Derin Devlet Yargılanıyor mu?

Daha baştan söylemek gerekirse bu Türkiye, bir kişinin faşistliğinden dolayı devlete ne kadar “hizmet”(!) etmişse o kadar korunduğu ve himaye altına alındığı, diyelim, Maraş katliamının öncülerinin bırakın yargılanmayı milletvekili yapıldığı, faili meçhul cinayetlerin bizzat failinin Bakan olduğu, dolayısıyla “yasal” olan ile “yasa dışı” olanın faşistlik/en iyi ve hızlı faşist olma temelinde iç içe geçtiği bir Türkiye’dir, zira, bu duruma en basitinden bir örnek vermek gerekirse, mafyası da ülkücü, polisi de ülkücü olan bir ülkedir, tabi bu arada, ülkücü bir terör örgütüne rastlamak da olanaksızdır.

Elbette ki bu işleri yapanların en önemli erdemleri, güya devlete yardımcı olan çocuklar olmalarıdır ve aslında devleti beslemek bir yana sürekli devletten beslenmişlerdir.

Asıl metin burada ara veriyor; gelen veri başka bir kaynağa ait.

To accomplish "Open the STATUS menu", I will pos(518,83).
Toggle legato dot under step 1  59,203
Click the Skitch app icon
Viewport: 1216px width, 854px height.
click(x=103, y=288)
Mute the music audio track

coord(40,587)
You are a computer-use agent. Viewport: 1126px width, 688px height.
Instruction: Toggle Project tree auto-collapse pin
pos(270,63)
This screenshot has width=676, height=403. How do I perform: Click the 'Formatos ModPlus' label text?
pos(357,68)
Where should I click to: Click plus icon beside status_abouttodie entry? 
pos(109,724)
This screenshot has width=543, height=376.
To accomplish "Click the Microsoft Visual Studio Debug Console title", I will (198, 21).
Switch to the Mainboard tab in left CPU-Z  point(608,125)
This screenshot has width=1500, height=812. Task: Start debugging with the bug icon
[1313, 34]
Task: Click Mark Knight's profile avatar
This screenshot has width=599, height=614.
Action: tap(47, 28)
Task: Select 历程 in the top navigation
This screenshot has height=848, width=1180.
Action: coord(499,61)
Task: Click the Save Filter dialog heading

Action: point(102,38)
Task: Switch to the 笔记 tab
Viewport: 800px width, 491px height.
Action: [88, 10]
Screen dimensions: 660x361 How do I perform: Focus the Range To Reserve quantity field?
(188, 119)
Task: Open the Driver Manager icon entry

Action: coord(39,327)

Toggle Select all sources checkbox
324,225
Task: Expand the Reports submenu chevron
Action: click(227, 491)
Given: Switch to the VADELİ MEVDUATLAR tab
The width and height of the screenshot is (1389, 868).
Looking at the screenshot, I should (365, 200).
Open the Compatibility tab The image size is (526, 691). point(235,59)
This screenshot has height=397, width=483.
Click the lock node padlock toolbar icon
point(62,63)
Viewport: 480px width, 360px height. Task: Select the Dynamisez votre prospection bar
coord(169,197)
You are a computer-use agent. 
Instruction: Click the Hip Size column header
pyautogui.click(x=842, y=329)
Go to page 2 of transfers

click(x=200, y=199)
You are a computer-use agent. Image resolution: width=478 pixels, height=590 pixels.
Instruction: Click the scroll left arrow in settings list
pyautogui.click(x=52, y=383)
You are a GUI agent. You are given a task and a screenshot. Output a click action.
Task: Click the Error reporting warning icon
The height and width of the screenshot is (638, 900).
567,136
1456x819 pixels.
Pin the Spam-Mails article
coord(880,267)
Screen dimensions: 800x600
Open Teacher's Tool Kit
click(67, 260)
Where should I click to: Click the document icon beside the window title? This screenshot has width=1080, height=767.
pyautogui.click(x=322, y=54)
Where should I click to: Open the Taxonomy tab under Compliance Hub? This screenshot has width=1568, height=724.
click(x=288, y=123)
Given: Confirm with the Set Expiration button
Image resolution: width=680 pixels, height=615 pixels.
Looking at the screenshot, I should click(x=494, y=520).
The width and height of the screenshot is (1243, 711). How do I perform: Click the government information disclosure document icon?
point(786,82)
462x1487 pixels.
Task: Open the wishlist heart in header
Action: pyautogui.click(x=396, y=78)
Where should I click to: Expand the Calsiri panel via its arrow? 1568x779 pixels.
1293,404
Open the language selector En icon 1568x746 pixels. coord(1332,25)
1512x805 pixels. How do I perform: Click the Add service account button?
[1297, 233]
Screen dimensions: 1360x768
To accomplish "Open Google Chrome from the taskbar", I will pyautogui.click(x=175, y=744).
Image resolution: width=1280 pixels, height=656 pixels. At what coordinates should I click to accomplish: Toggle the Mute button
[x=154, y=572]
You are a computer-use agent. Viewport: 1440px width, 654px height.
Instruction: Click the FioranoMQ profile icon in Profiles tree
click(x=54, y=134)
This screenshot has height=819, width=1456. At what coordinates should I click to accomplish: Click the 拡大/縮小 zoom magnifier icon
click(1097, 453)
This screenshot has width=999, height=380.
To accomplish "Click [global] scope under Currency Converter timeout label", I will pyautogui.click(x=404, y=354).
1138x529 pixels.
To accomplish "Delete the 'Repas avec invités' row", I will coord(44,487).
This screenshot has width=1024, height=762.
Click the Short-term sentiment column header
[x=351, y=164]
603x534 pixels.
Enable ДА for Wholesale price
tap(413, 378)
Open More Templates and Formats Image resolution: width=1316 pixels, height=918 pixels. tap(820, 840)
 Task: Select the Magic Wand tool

Bütün bunlar göstermektedir ki, Türkiye’deki faşistin, ayrıca toplama kamplarına, parti örgütüne filan ihtiyacı yoktur, zira, neredeyse bütün devlet kurumları onun lehine işlemektedir, örneğin, Türk polisi faşizmin bilumum sembollerini, diyelim bozkurt işaretini üstelik bir de devlet üniforması altında taşımaktadır, ve yargısız infaz için de faşiste gerek yoktur, yargı zaten bu işi kendi kendine yapmaktadır. Buradan yola çıkarak Türkiye faşizminin bir führerinin, gamalı haçının, SS’lerinin, gaz odalarının olmamasının hiç de tesadüf olmadığı söylenebilir.

Bütün bunları burada tekrar etmemizin nedeni, tam da yukarıda vurguladığımız gibi faşistliğiyle devlete epey bir hizmet(!) etmiş Mehmet Ağar’ın, yargılandığı bir davadan beş yıl hapis cezası almış olmasından başka bir şey değildir. Bu haberi duyan biri olarak biz de, AB’ci bir liberal demokrat olsa idik, bu noktada söyleyeceğimiz şey, “tabi canım, küreselleştik, internet falan filan, her yer bir köye döndü, bilgi toplumu olduk, eşcinsel haklarını, kadın haklarını, hatta insanı geçtim, hayvan ve bitki haklarını koruyan NGO’larımız var, şeffaf, çoğulcu, özgürlükten, demokrasiden yana bir sivil toplum gelişiyor, böyle bir toplumda bırak polis devletini sivil faşist hareket bile gelişemez, hatta bunu yapanlar yargılanır” olurdu. Böylece de, bugün kimi sosyalistlerin yaptığı gibi, Ağar’a verilen cezayı derin devlet yargılanıyor diyerek, olmadı demokrasi sanıp alkışlayacak ve aslında gerçekte neler olduğunu görmeyen/göremeyen biri olup çıkacaktık.

Ağar hakkındaki hükmün, güya faşistleri de yargıladıklarını herkese göstermek için verilmiş olduğunu anlamak için çok zeki olmaya gerek yoktur. Kaldı ki burada, amacın faşizmi, polis devletini filan yargılamak olmadığı da gün gibi ortadadır ve tersine, yargının yürütmeden bağımsız olduğunu iddia eden liberal zırvanın aslında uydurmadan ibaret olduğunu kanıtladığı gibi, hükümetin şimdiki politikalarına bakıldığında, en aslisinden bir polis devletinin de giderek şekillendiğini gösterir. Üstüne üstlük şimdilerde Ağar’ın rolünü yerine getiren sürüyle yönetici, bakan, milletvekili olduğu da dikkate alınırsa, meselenin Ağar’a verilen cezadan daha öte bir şey olduğu, doğrusu, derin devletin filan yargılanmadığı gün gibi ortaya çıkar.

Bütün bunlar ortadayken, bu hükümetten, bu kokuşmuş düzen içerisinde Ağar ve benzerlerini yargılamalarını beklemek, Yahudi aşığı bir Nazi ne kadar mümkünse o kadar olanaklı olacaktır, ya da şöyle söyleyelim, yargılasalar bile bu, düzenin daha demokratik ve adil bir biçim aldığının göstergesi değildir. Ve hatta, Mehmet Ağar ve benzerlerini, “sol bir örgüte üye olmakla” suçlamıyorlarsa hala, bilin ki akılları yetmediğindendir, yoksa utandıklarından değil.

Bütün bu olanlar, Ağar gibilerinin gerçekten yargılanabilmesi için emekçilerin iktidarını beklemek gerektiğini bir kez daha gözler önüne sermektedir.